Set down word for word everything from "In most cases, natural" down to "city of Unna." in the text on the light art museum in Unna.

▶ **GIVEN TEXT**
= = = = =

In most cases, natural light is not used within the installation, and thus darkness is necessary for light-based art. The complete absence of daylight and other light sources provides the optimal environment for artistic expression. A combination of unused light-void cellars and the desire to provide a permanent home to light art meant that the abandoned Linden Brewery was the ideal location to house the museum and a paragon for the city of Unna.
The structure in which the ZfIL is housed is genuinely unique. A 52-metre sky-high chimney erupts into the sky, and the visitors travel 10 metres underground to experience the art in a labyrinth of cellar vaults. Many comment that the cellars of Unna are like Rome’s catacombs filled with history and the souls of those gone before. When the museum was establishing, artists from across the globe were invited to ZfIL to create site-specific installations that not only use light but utilise the unique space to touch the soul.
Me [in Dialogue], 2005, Photograph: Frank Vinken; Tunnel of Tears, 2002; Photograph: Frank Vinken; Third Breath, 2005; Photograph: Frank Vinken
In many ways, the permanent collection works to present the exciting encounters between avant-garde light art and Unna’s historical remnants.
Perhaps it is essential to clarify that light art does not merely mean making something visible through lighting or setting accent lighting. The great obsession with illuminating our surroundings and sceneries permanently is far from what is meant by light art. Some may accuse light art in public space of being ‘pollution,’ but light art needs to be contained and experienced. It is conceptual and thrives on interaction. A work is only complete when the spectator becomes engulfed and experiences the exhibition. In this sense, it could be said that light art creators and dark sky advocates are not polar opposites, but one and the same as they both support the controlling of light to keep our night skies as they are intended to be.
The Evolution of Neon
Despite its current eccentric intonation and retro-esque ornamental appeal, neon is not a conventional material from the art sphere but originated from the commercial world. The mouth-blown tubes filled with noble gas were indeed elaborately and attractively prepared for advertising purposes. In the 60s, neon became popular with some artists inspired by the world’s metropolises illuminated at night by neon signs. Over the decades, with a shift in applications and perception, artists provide context for the audience’s experience and reimagination of neon lights in different settings.

= = = = =

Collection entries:
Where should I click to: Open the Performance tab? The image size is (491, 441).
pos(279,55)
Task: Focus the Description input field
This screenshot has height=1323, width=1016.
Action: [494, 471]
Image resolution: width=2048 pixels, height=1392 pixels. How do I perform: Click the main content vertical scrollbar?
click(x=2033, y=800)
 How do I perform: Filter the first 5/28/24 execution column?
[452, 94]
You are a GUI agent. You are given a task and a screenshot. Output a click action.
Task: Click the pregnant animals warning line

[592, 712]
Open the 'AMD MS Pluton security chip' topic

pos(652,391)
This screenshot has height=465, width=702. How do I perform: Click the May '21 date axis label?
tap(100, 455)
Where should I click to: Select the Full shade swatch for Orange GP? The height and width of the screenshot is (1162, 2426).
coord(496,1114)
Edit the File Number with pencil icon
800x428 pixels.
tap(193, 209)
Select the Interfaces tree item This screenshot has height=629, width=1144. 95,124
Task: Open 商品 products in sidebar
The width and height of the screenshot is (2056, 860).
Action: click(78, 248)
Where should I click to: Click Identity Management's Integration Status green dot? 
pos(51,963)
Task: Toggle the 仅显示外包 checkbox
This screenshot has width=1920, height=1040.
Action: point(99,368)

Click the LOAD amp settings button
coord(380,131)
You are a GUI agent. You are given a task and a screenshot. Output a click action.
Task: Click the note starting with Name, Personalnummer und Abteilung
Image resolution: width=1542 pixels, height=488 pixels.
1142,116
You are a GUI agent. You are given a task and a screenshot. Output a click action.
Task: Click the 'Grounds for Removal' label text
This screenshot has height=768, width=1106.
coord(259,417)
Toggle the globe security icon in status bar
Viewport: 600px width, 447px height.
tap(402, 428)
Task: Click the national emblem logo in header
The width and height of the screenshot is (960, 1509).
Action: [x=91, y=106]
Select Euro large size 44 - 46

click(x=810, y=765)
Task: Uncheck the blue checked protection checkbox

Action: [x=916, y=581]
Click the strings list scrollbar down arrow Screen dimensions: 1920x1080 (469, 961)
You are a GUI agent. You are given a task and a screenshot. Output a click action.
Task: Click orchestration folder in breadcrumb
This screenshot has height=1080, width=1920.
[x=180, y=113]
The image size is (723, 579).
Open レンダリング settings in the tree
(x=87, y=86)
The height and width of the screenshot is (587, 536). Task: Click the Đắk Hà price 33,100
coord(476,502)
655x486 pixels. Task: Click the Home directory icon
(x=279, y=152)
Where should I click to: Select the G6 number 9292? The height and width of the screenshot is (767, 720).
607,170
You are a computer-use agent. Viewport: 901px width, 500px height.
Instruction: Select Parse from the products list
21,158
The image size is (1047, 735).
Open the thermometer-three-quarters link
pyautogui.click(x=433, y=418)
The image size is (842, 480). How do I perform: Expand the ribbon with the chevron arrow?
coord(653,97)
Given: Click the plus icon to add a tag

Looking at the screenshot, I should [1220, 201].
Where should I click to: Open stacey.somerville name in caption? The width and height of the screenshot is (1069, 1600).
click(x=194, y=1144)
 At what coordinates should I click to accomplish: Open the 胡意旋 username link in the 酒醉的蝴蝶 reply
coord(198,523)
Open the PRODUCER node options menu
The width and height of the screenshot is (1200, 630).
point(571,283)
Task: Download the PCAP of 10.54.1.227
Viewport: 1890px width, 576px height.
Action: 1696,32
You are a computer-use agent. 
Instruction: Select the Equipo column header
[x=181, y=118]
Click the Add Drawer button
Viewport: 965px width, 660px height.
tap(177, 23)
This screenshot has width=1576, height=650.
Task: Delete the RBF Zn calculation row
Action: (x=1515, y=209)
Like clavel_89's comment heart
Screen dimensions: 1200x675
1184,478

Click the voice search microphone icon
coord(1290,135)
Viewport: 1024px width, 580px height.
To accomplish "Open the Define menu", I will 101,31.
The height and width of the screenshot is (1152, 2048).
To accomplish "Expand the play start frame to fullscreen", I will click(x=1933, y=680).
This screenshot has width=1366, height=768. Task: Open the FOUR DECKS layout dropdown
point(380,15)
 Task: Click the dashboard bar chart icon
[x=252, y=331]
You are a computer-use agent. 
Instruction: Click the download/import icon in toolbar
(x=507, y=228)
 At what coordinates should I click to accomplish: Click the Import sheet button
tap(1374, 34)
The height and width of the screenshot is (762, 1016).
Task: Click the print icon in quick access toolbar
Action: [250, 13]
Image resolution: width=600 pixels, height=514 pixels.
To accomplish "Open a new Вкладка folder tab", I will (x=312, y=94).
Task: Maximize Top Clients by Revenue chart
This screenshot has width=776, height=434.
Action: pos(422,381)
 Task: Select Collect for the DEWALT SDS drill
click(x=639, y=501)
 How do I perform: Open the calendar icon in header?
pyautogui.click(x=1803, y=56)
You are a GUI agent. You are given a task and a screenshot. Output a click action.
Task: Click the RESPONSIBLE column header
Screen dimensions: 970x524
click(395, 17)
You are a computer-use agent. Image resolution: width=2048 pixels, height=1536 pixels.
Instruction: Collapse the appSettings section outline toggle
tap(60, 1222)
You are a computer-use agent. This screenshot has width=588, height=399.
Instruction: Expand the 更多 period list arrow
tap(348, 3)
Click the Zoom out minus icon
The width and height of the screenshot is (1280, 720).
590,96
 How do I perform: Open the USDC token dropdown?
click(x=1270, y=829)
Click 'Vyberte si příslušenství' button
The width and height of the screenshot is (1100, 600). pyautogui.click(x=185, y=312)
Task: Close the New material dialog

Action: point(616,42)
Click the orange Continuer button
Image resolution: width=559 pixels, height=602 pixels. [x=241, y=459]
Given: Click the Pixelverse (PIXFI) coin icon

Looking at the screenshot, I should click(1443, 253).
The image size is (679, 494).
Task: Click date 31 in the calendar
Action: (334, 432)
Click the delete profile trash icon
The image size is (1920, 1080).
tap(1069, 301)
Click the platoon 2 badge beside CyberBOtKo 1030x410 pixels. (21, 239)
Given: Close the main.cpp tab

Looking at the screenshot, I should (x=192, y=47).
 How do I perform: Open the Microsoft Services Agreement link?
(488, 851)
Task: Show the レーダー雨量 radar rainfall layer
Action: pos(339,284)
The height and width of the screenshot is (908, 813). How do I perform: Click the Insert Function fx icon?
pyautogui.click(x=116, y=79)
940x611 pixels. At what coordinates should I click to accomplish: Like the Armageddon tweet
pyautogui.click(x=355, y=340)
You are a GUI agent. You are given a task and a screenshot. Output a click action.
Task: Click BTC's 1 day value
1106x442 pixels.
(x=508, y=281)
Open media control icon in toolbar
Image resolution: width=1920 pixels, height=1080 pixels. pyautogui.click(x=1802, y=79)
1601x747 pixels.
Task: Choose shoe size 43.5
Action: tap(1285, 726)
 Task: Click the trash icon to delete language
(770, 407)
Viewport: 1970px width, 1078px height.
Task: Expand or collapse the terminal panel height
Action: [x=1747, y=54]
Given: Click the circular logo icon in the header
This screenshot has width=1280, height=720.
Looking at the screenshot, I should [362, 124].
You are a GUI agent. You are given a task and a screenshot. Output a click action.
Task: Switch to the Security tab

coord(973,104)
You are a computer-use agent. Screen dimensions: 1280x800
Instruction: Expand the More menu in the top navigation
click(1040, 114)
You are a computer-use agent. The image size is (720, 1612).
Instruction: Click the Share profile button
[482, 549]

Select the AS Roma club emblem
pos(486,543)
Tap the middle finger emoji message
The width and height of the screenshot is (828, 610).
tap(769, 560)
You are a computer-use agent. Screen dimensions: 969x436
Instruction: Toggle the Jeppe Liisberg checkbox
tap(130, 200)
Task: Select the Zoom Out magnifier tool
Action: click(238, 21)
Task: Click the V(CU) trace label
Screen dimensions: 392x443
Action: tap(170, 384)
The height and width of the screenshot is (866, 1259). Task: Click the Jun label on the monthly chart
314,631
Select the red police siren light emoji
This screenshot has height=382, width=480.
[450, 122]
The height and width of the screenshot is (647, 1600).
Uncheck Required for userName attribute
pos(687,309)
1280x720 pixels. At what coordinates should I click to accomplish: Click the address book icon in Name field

= = = = =

▶ **RESULT OF THE TASK**
In most cases, natural light is not used within the installation, and thus darkness is necessary for light-based art. The complete absence of daylight and other light sources provides the optimal environment for artistic expression. A combination of unused light-void cellars and the desire to provide a permanent home to light art meant that the abandoned Linden Brewery was the ideal location to house the museum and a paragon for the city of Unna.